Сомнения Маркса настолько противоречили ортодоксальному марксизму, что и сам он не решился их обнародовать – его теретические мысли остались в трех (!) вариантах его письма В. Засулич, и ни один из этих вариантов он так ей и не послал (Хобсбаум утверждает, что черновиков письма к Засулич было не три, а четыре). Позже, в 1893 г., Энгельс в письме народнику Н.Ф. Даниельсону (переводчику первого тома «Капитала») пошел на попятный, сделав оговорку, что “инициатива подобного преобразования русской общины может исходить не от нее самой, а исключительно от промышленного пролетариата Запада».
Такими обобщениями, которые искажали картину и обедняли смыслы Formen, были полны труды Маркса и Энгельса, и на них воспитывалась советская интеллигенция. Много у них говорилось и о русской общине – одном из важнейших институтов, отличавших русский тип хозяйства. Маркс пишет (1868): «В этой общине все абсолютно, до мельчайших деталей, тождественно с древнегерманской общиной. В добавление к этому у русских…, во-первых, не демократический, а патриархальный характер управления общиной и, во-вторых, круговая порука при уплате государству налогов и т. д… Но вся эта дрянь идет к своему концу» [155].
Однако в момент написания этого письма было известно принципиальное отличие русской общины от древнегерманской. У русских земля была общинной собственностью, так что крестьянин не мог ни продать, ни заложить свой надел (после голода 1891 г. общины по большей части вернулись к переделу земли по едокам), а древнегерманская марка была общиной с долевым разделом земли, так что крестьянин имел свой надел в частной собственности и мог его продать или сдать в аренду.

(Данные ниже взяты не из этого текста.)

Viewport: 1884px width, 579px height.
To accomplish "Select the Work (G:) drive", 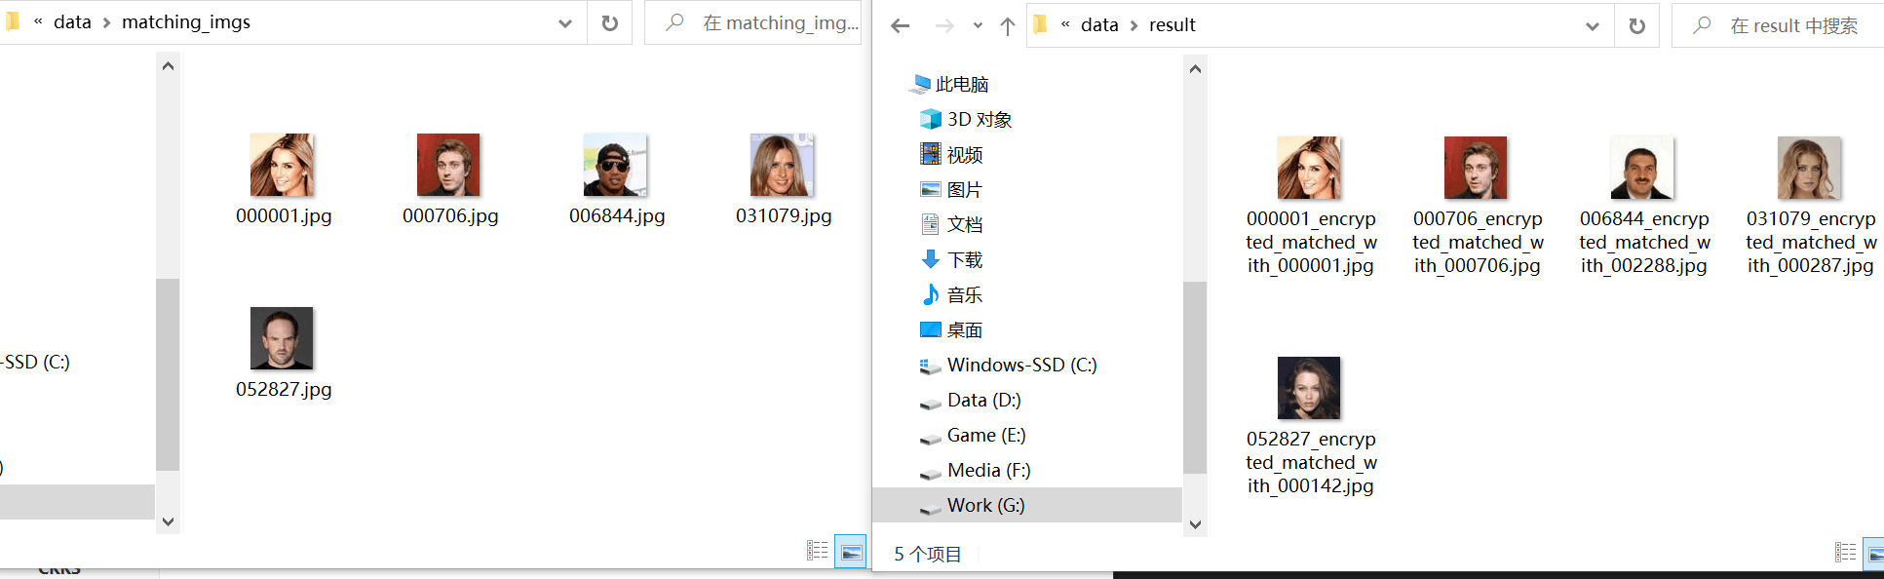I will click(984, 505).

Ниоткуда не следовало в 1868 г., что русская община, «вся эта дрянь» идет к своему концу. Возможность русской общины встроиться в индустриальную цивилизацию еще до народников предвидели славянофилы. Так оно и произошло – русские крестьяне, вытесненные в город в ходе коллективизации, восстановили общину на стройке и на заводе в виде «трудового коллектива». Именно этот уклад со многими крестьянскими атрибутами (включая штурмовщину) во многом определил эффективную форсированную индустриализацию СССР.
Обществоведение описало советское хозяйство на языке политэкономии марксизма, но этот язык был неадекватен объекту.
Маркс уже с 50-х годов XIX века определенно сконцентрировал свои усилия на анализе именно западного капитализма, оставив все незападные общества в «черном ящике» азиатского способа производства. Он писал для пролетариата Запада и четко об этом предупреждал. В частности, в 1877 г. он написал письмо в редакцию русского журнала «Отечественные записки» в ответ на статью Жуковского (псевдоним народника Н.К. Михайловского) с протестом против превращения русскими марксистами его теории «в историко-философскую теорию о всеобщем пути, по которому роковым образом обречены идти все народы, каковы бы ни были исторические условия, в которых они оказываются, – для того, чтобы прийти в конечном счете к той экономической формации, которая обеспечивает вместе с величайшим расцветом производительных сил общества и наиболее полное развитие человека» [156].